Let $G$ be a finite group and $H \subset G$ a subgroup (if it simplifies the question, assume that $H$ is normal in $G$). Suppose that I have two $G$-modules, $M$ and $N$ such that $M$ and $N$ are induced from $H,$ i.e., there are two $H$-modules $K$ and $L$ such that $M \cong \operatorname{Ind}_H^G K$ and $N \cong \operatorname{Ind}_H^G L.$ If I have a map of $G$-modules $$f \colon M \rightarrow N,$$ is it true that $\operatorname{coker} f$ is also a $G$-module that is induced from $H?$

Answer 1

The example given by David Hill shows that it's false in all generality, however I'd like to point out that if $f$ itself is induced by a map $K\to L$, then the result becomes true. Indeed $\mathrm{Ind}_H^G$ is left adjoint to $\mathrm{Res}_H^G$ (restriction) and so it preserves colimits (as all left adjoints do).
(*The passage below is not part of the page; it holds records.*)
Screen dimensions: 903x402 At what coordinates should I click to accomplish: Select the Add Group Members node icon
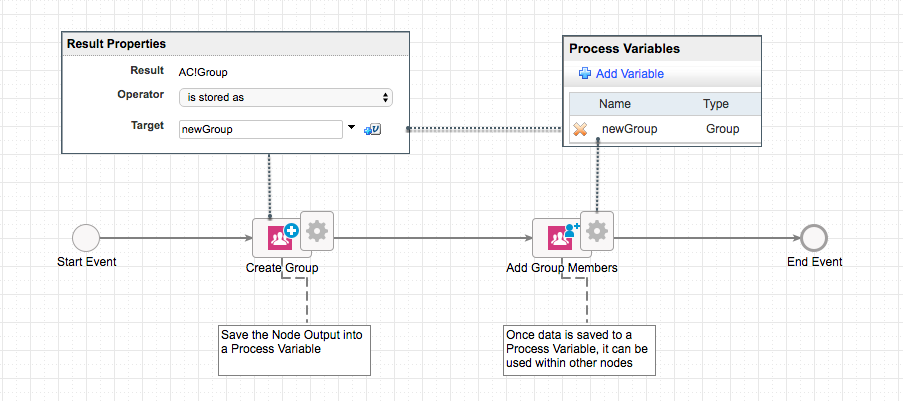(556, 238)
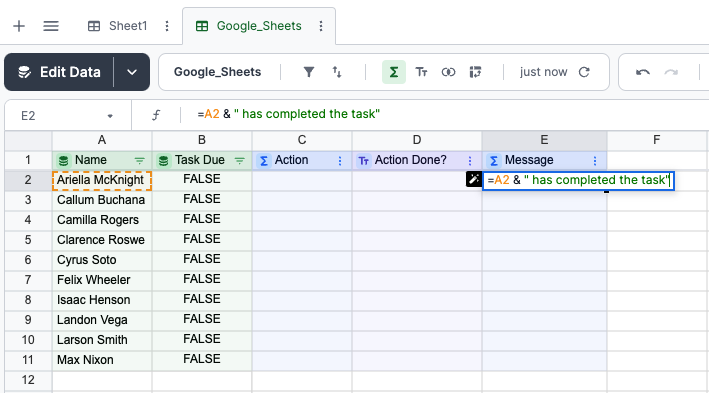Click the refresh icon beside just now
Image resolution: width=709 pixels, height=393 pixels.
point(584,72)
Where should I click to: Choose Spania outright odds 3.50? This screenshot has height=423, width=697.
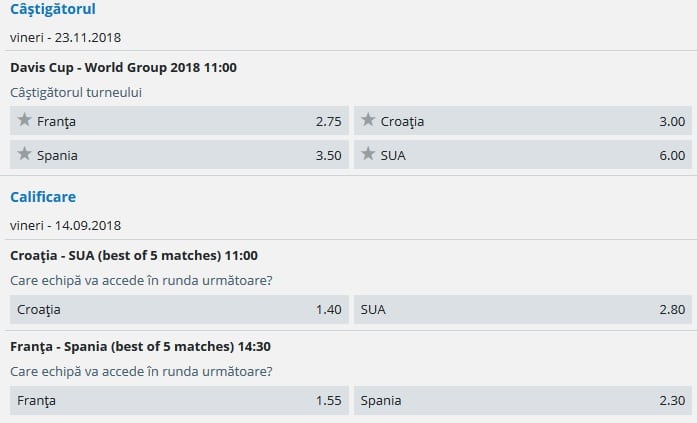tap(328, 155)
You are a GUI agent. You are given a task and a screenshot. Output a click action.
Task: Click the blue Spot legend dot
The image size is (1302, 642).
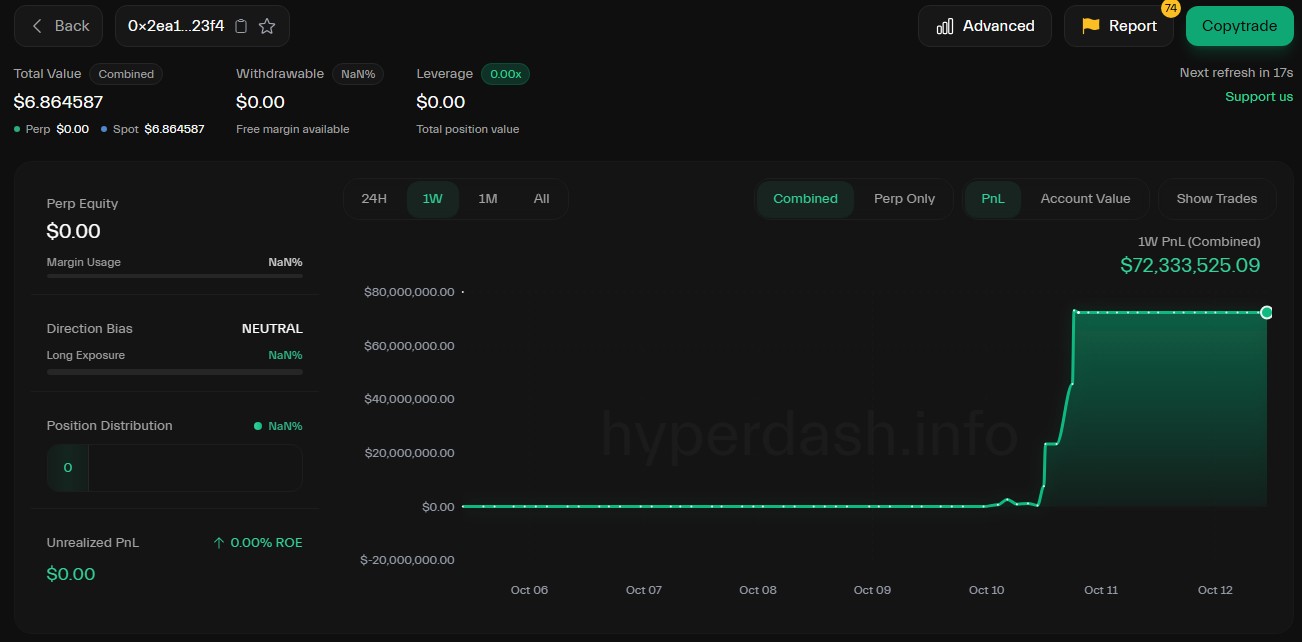coord(104,129)
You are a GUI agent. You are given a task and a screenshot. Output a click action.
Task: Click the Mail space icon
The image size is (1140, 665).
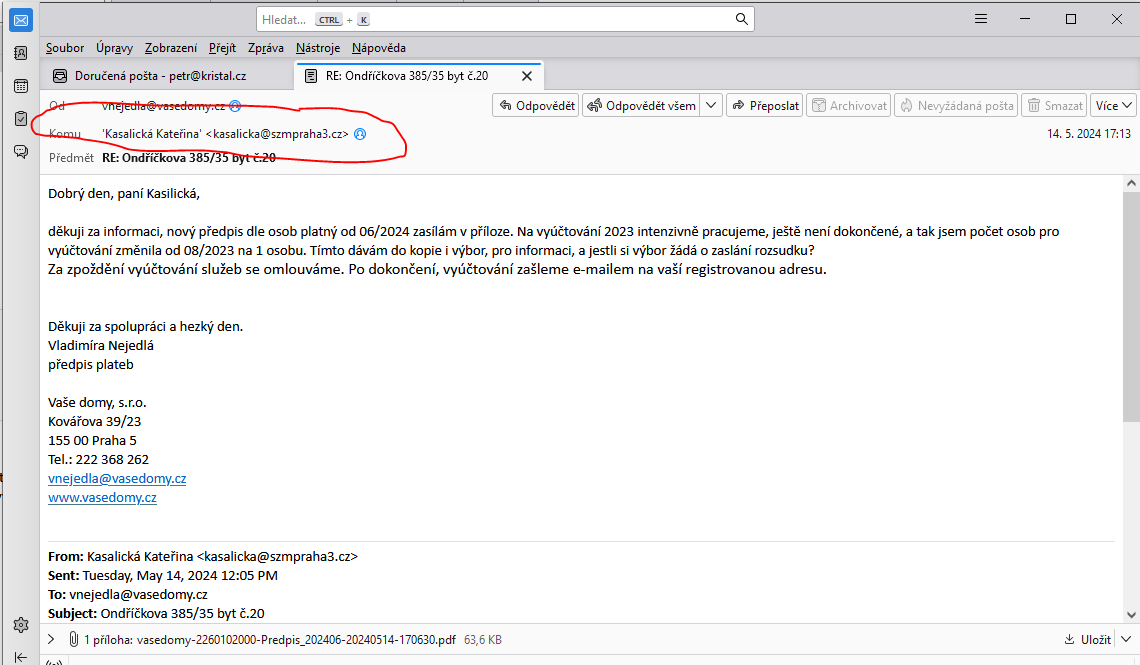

Hence if $f= \mathrm{Ind}_H^G (m)$, $m: K\to L$, then $\mathrm{coker}(m) : L\to L/\mathrm{im}(m)$ is the colimit of the obvious diagram, hence $\mathrm{Ind}_H^G(\mathrm{coker}(m)): N\to \mathrm{Ind}_H^G(L/\mathrm{im}(m))$ is the colimit of $f,0 : M\to N$, hence the cokernel of $f$ (up to a unique commuting isomorphism) .

Answer 2

The answer is no. Let $G$ be any nontrivial finite group, take $H=\{1\}$ to be trivial, and let $M\cong N\cong\mathbb{C}G$ be induced from the $1$-dimensional $H$-module. The map $$ f:M\to N $$ given by $f(v)=\sum_{g\in G}g.v$ is a $G$-module map, and the image of $f$ is the $1$-dimensional trivial submodule of $G$. Note that $N/\mathrm{im}(f)$ is not an induced module.